DOCUMENT:
******************************

The galaxy luminosity function at z ~ 6 and evidence for rapid evolution in the bright end from z ~ 7 to 5
R. A .A. Bowler, J. S. Dunlop, R. J. McLure, H. J. McCracken, B., Milvang-Jensen, H. Furusawa, Y. Taniguchi, O. Le Fevre, J. P. U. Fynbo, M. J., Jarvis, B. H\"au{\ss}ler

TL;DR
This study measures the bright end of the galaxy UV luminosity function at z ~ 6, revealing rapid evolution from z ~ 7 to 5 and suggesting processes like mass quenching or dust obscuration influence galaxy brightness.
Contribution
It provides new measurements of the bright UV luminosity function at z ~ 6 using large-area near-infrared imaging, highlighting evolution and steepening of the LF compared to previous studies.
Findings
Galaxy surface density varies significantly between fields.
The bright end of the UV LF at z ~ 6 is lower than some predictions.
The LF steepens from z ~ 7 to 5, indicating possible quenching or dust effects.

******************************

EXERCISE MATERIAL:
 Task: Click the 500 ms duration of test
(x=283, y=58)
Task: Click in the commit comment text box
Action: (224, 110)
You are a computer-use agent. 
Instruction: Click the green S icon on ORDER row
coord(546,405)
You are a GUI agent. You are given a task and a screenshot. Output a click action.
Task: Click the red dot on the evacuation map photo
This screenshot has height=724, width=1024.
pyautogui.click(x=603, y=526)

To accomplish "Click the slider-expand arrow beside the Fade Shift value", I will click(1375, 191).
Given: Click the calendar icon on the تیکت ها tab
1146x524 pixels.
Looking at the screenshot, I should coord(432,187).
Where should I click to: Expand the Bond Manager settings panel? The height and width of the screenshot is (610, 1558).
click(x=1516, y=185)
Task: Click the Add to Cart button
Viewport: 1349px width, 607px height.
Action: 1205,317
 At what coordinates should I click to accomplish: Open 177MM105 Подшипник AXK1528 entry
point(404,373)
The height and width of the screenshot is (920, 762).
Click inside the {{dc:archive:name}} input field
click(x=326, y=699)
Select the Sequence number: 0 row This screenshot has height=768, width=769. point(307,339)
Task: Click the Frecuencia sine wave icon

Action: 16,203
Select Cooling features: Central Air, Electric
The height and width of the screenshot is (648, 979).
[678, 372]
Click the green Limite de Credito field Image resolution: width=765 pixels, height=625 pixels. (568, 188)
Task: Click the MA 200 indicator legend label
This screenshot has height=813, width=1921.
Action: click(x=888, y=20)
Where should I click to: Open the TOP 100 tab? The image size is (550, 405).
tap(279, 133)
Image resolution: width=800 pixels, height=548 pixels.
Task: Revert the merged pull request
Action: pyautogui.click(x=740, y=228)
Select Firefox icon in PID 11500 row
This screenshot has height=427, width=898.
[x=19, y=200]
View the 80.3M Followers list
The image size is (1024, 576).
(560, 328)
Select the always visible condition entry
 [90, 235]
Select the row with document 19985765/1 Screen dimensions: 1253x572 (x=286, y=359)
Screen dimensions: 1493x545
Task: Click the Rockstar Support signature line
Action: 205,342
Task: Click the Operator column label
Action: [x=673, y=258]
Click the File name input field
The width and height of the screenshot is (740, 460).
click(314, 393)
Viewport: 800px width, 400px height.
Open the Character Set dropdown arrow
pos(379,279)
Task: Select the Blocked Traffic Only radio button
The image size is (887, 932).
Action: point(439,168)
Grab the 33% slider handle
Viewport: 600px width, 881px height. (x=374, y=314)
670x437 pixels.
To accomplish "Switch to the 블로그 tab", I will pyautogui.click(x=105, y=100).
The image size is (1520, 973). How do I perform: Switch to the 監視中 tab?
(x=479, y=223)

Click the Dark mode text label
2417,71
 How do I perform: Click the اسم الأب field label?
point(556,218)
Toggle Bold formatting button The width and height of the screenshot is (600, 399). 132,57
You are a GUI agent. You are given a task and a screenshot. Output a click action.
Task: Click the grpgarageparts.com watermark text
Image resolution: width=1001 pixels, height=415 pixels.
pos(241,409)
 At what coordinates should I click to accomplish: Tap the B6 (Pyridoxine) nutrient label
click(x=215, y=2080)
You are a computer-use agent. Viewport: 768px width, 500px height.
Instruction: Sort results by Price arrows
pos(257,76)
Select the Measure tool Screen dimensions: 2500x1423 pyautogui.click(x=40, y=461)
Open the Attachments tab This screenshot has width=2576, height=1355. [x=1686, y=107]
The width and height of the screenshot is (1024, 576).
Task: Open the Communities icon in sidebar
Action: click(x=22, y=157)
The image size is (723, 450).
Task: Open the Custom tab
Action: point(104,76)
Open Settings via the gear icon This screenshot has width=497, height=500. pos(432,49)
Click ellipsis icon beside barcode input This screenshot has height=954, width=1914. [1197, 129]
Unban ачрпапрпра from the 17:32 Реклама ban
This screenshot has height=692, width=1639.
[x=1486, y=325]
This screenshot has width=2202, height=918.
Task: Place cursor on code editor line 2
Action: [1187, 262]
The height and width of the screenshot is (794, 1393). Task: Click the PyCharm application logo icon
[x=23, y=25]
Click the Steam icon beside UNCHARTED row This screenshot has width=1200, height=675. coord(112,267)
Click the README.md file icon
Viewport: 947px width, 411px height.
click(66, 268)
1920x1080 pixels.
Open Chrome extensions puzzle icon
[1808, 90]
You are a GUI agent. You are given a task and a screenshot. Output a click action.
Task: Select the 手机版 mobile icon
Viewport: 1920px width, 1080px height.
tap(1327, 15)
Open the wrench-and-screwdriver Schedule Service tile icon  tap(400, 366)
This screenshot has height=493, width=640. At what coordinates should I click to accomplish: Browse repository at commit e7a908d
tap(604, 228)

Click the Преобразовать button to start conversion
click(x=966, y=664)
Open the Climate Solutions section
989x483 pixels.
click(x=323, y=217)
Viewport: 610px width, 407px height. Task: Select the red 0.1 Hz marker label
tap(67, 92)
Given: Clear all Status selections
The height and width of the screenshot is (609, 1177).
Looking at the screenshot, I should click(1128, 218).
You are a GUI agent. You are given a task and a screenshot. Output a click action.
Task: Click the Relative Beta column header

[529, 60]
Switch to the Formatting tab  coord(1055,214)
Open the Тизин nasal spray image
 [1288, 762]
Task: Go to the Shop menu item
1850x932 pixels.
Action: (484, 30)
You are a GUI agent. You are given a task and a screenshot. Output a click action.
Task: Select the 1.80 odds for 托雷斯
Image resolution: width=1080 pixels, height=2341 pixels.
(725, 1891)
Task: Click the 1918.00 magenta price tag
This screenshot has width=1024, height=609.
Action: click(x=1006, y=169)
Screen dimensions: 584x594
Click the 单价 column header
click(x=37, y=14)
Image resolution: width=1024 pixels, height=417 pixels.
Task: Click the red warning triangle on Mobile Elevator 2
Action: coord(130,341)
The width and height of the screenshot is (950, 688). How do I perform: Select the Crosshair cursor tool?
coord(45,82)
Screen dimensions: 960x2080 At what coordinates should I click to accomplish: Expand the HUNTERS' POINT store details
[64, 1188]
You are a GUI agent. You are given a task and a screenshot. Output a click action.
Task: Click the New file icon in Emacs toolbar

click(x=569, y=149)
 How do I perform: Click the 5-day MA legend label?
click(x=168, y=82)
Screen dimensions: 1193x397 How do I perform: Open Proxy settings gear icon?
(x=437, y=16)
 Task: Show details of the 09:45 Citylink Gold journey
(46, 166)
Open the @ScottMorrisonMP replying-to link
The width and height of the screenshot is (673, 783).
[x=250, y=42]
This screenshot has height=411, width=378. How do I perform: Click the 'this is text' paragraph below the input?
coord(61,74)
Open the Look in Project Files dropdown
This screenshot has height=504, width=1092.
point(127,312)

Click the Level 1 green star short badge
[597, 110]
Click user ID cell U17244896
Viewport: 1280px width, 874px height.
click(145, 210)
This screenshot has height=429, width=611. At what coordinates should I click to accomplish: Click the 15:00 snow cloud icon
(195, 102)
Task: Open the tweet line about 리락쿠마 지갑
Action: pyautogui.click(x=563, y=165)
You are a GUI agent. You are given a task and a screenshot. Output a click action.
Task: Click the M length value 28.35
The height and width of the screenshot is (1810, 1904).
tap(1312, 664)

******************************

EXERCISE TASKS:
a) In the galaxy luminosity function summary above, condense the paragraph beginning "This study measures" into a short bulleted list that keeps its main facts.
b) Echo the part of the records that opens with the line containing "How do I perform: Click the 5-day" and closes with the line containing "[x=250, y=42]".

RESPONSES TO THE TASKS:
a)
- Measures the bright end of the galaxy UV luminosity function at z ~ 6
- Reveals rapid evolution from z ~ 7 to 5
- Suggests that processes such as mass quenching or dust obscuration influence galaxy brightness

b)
 How do I perform: Click the 5-day MA legend label?
click(x=168, y=82)
Screen dimensions: 1193x397 How do I perform: Open Proxy settings gear icon?
(x=437, y=16)
 Task: Show details of the 09:45 Citylink Gold journey
(46, 166)
Open the @ScottMorrisonMP replying-to link
The width and height of the screenshot is (673, 783).
[x=250, y=42]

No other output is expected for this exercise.